TÂCHE:
Réécrivez en CSV à deux colonnes, consigne et reponse, les items allant de la ligne contenant « You are a GUI » à la ligne contenant « (x=99, y=99) », bornes incluses : une ligne par item, chaque champ entre guillemets et sauts de ligne remplacés par des espaces. Omettez les images.

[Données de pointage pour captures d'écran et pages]
+-------+

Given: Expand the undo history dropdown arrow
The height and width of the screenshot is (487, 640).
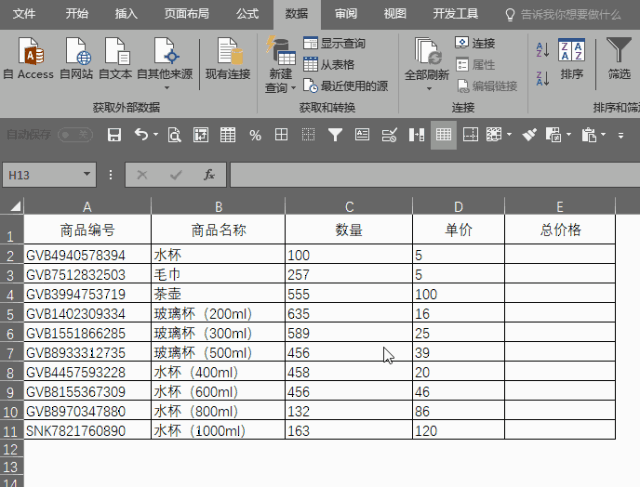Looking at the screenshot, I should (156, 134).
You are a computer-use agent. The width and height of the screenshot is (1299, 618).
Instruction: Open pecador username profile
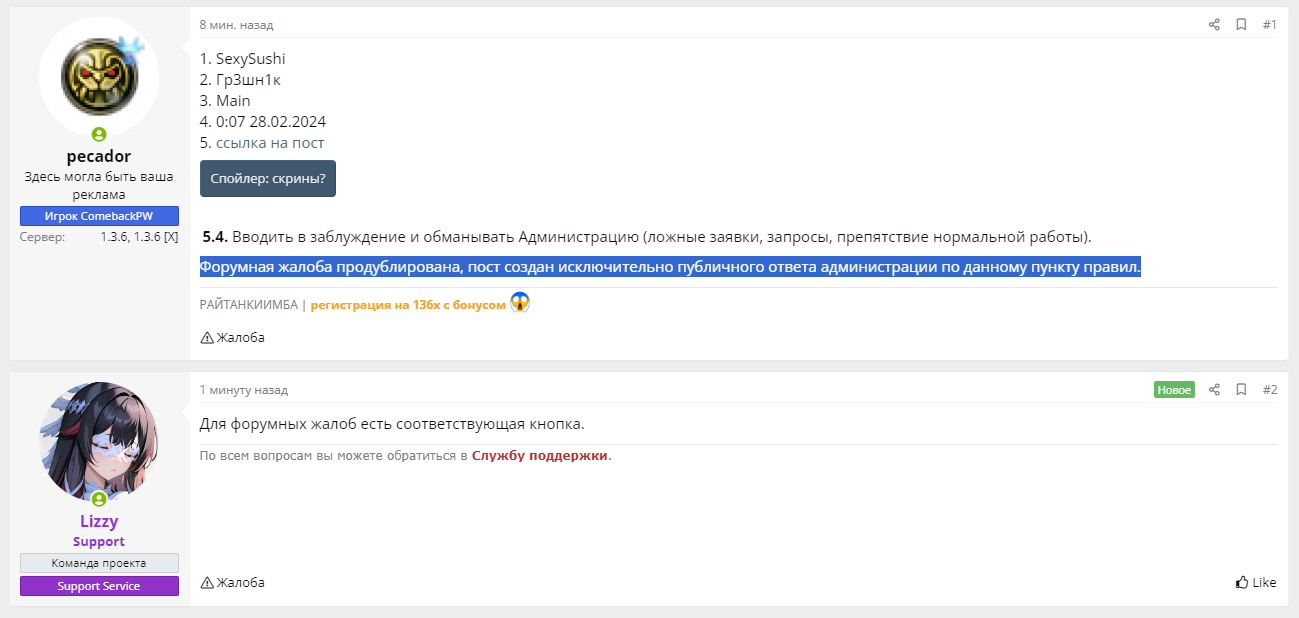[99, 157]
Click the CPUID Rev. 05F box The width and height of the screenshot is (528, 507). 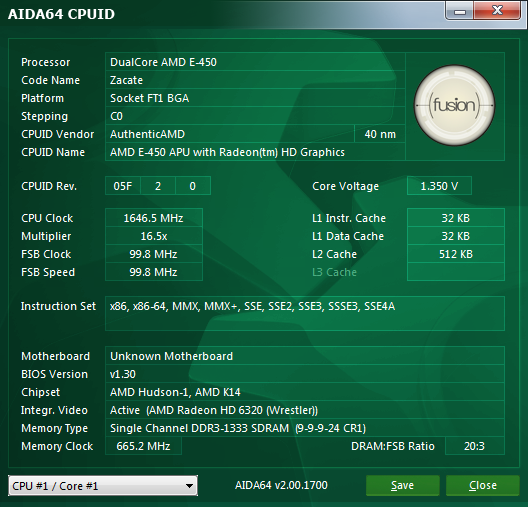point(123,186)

+-------+

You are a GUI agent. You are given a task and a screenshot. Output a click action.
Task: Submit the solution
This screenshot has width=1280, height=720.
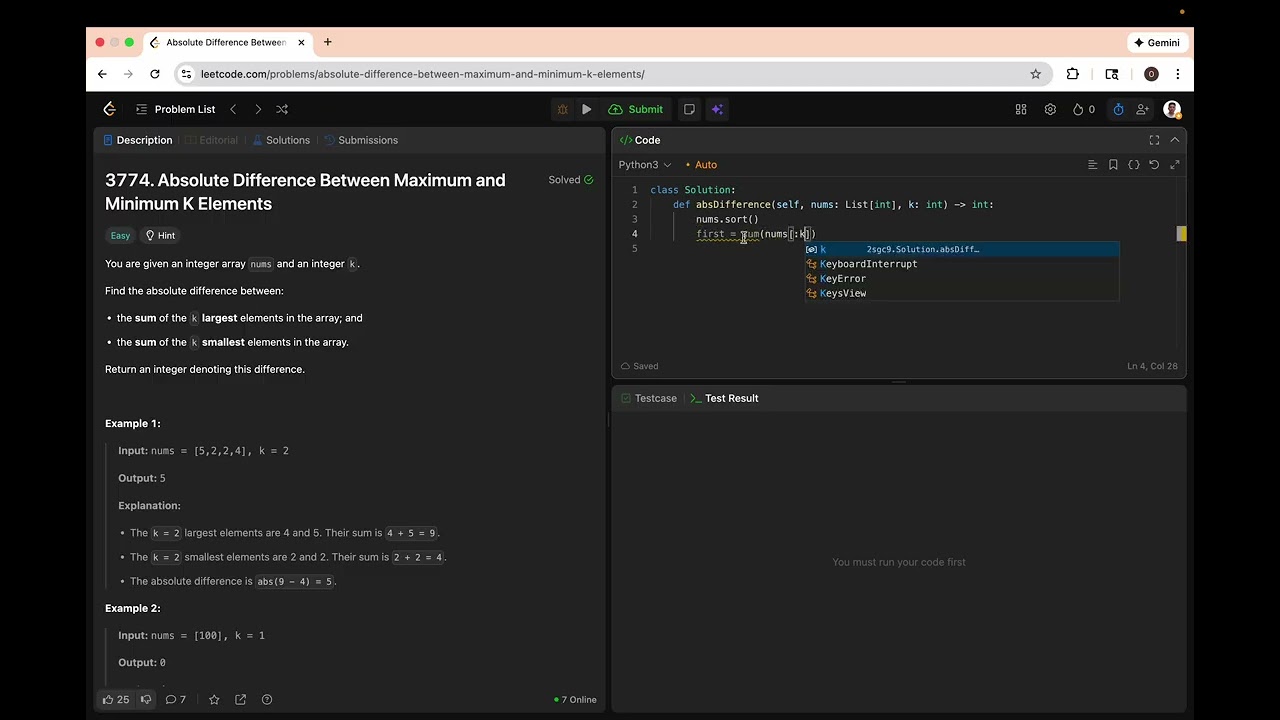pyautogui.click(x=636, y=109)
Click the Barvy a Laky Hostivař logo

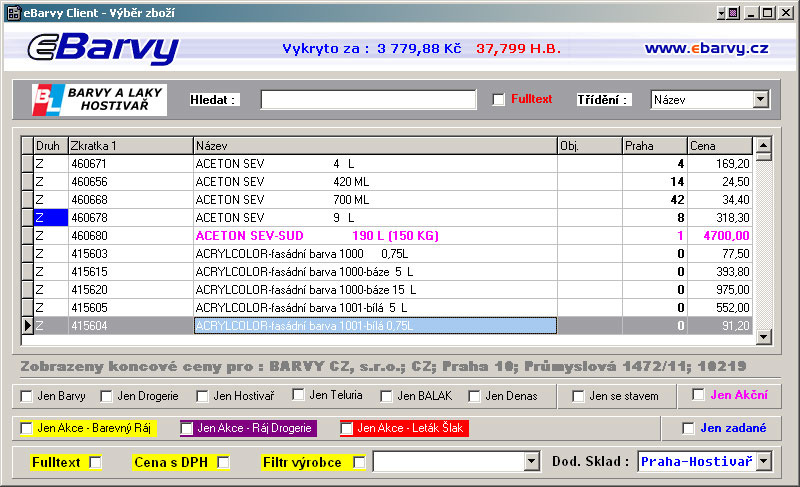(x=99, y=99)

+-------+

RÉPONSE:
consigne,reponse
"You are a GUI agent. You are given a task and a screenshot. Output a click action. Task: Submit the solution This screenshot has width=1280, height=720.","pyautogui.click(x=636, y=109)"
"Click the Barvy a Laky Hostivař logo","(x=99, y=99)"